One of the pleasures of Christmas is reading the books other people got. My mother got Michael Pollan's new book, In Defense of Food, and I'm devouring it. Pollan's book - the argument conveniently summed up already on the cover as EAT FOOD. NOT TOO MUCH. MOSTLY PLANTS. - is against the "Nutrition Industrial Complex" and what he derides as "Orthorexia," the gastronomic equivalent of political correctness: Orthorexia - from the Greek "orth-" (right and correct) + "orexia" (appetite), a term coined in 1996 by American physician Steven Bratman (20). Orthorexia - sounds like orthodoxy: be very afraid!

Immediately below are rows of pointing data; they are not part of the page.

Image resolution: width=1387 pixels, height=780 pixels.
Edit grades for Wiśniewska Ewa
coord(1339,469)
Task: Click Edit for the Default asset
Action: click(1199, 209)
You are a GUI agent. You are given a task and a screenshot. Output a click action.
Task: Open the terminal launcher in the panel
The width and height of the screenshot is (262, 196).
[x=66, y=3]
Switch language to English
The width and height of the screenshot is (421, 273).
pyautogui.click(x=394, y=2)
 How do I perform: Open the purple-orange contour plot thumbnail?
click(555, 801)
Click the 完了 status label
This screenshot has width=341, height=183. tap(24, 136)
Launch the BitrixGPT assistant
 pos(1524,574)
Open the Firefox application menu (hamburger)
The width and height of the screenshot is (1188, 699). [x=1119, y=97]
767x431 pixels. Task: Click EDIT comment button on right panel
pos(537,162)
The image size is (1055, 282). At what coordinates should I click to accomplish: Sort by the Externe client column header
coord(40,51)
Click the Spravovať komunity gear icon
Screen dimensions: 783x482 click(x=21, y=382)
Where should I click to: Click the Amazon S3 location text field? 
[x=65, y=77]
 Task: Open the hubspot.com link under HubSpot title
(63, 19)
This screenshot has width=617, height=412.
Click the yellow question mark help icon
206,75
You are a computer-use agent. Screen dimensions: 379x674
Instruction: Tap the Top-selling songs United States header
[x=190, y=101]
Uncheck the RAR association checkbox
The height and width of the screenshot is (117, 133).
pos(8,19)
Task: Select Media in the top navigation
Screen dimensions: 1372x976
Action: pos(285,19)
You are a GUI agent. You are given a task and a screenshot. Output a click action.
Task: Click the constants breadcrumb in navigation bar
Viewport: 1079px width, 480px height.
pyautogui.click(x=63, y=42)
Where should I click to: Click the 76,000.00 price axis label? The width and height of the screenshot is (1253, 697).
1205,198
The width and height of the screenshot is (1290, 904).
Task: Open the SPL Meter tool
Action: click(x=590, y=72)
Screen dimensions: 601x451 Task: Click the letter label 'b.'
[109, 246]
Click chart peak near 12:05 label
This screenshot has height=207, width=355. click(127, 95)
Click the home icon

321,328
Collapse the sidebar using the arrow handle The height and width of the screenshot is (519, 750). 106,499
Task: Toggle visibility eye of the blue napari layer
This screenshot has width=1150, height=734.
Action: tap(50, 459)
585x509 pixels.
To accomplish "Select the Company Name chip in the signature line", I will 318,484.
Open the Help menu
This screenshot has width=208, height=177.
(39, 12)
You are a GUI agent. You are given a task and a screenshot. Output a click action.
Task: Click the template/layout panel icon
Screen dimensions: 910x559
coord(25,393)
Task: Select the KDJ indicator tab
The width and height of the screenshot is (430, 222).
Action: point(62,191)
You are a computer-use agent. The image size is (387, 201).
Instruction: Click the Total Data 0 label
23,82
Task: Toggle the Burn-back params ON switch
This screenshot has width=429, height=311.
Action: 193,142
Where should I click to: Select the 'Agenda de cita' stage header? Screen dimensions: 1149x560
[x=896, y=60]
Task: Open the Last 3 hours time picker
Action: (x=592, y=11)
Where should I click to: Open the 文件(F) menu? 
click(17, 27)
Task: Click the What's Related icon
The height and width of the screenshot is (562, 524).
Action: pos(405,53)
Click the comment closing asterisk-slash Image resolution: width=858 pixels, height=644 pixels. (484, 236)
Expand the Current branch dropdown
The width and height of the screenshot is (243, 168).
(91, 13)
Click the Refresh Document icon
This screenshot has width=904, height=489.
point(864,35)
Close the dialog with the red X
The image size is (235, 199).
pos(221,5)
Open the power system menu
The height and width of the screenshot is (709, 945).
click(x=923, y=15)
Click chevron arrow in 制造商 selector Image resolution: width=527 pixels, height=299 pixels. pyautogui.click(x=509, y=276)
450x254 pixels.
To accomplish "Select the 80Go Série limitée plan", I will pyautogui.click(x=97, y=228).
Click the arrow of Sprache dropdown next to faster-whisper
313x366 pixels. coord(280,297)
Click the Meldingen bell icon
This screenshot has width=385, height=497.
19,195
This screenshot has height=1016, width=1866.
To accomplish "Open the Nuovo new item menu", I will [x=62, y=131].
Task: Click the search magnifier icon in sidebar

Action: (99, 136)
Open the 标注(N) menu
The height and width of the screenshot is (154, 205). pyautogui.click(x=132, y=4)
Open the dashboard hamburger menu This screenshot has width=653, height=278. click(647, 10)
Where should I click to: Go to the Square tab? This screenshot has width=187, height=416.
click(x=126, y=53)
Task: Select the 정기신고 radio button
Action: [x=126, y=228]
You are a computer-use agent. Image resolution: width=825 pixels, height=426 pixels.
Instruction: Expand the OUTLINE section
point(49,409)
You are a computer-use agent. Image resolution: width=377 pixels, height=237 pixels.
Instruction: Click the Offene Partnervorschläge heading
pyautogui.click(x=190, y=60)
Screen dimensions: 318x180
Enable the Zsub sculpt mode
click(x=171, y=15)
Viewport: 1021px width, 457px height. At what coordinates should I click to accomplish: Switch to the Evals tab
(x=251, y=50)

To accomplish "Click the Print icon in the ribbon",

The bogeyman in Pollan's argument is "nutritionism" (a word traced to Australian Gyorgy Scrinis in 2002), the ideology that foods should be understood in terms of nutrients, and that the point of eating is health. This has several baneful consequences. Since nutrients, as compared with foods, are invisible and therefore slightly mysterious, it falls to scientists (and to the journalists through whom scientists reach the public) to explain the hidden reality of foods to us. In form this is a quasireligious idea, suggesting the visible world is not the one that really matters, which implies the need for a priesthood. For to enter a world where your dietary salvation depends on unseen nutrients, you need plenty of expert help. (28) Don't you love how everything evil is religious? And of course, priestcraft ruins everything: When the emphasis is on quantifying the nutrients contained in foods (or, to be precise, the recognized nutrients contained in foods), any qualitative distinction between whole foods and processed foods is apt to disappear. (32) We know better than to believe in transubstantiation!!
It might seem this is a Protestant sort of argument - no more mystified authority, all power to the laity! - but Protestantism is a problem too: Our Puritan roots ... impeded a sensual or aesthetic enjoyment of food. Like sex, the need to eat links us to the animals, and historically a great deal of Protestant energy has gone into helping us keep all such animal appetite s under strict control. (54-55). In fact, the thrill to Pollan's argument is neo-pagan: back to food, back to the many very different diets which preceded nutritionism, all of which turn out to be better for us. I'm not complaining - my inner polytheist is salivating.
Incidentally, Pollan's starting claim is that none of us eats as our mothers did as children, or even what our mothers fed us when we were growing up - bad news, as "food" (as opposed to the "edible foodlike substances" which cram our supermarkets) is something defined and perfected by culture, and passed down in families rather than through nutrition charts, processed foods, packaging or food journalism. In my case, that's not quite true. To the horror of various orthorexic friends and housemates in thrall to the evil alliance of nutritionists and food industry types, including the health food industry, I enjoy butter, cheese and cream every bit as much as my mother does. And guess what: without a thought to maintaining a "healthy diet," I'm healthy as can be. Enjoy food, too, not too much, and mostly plants.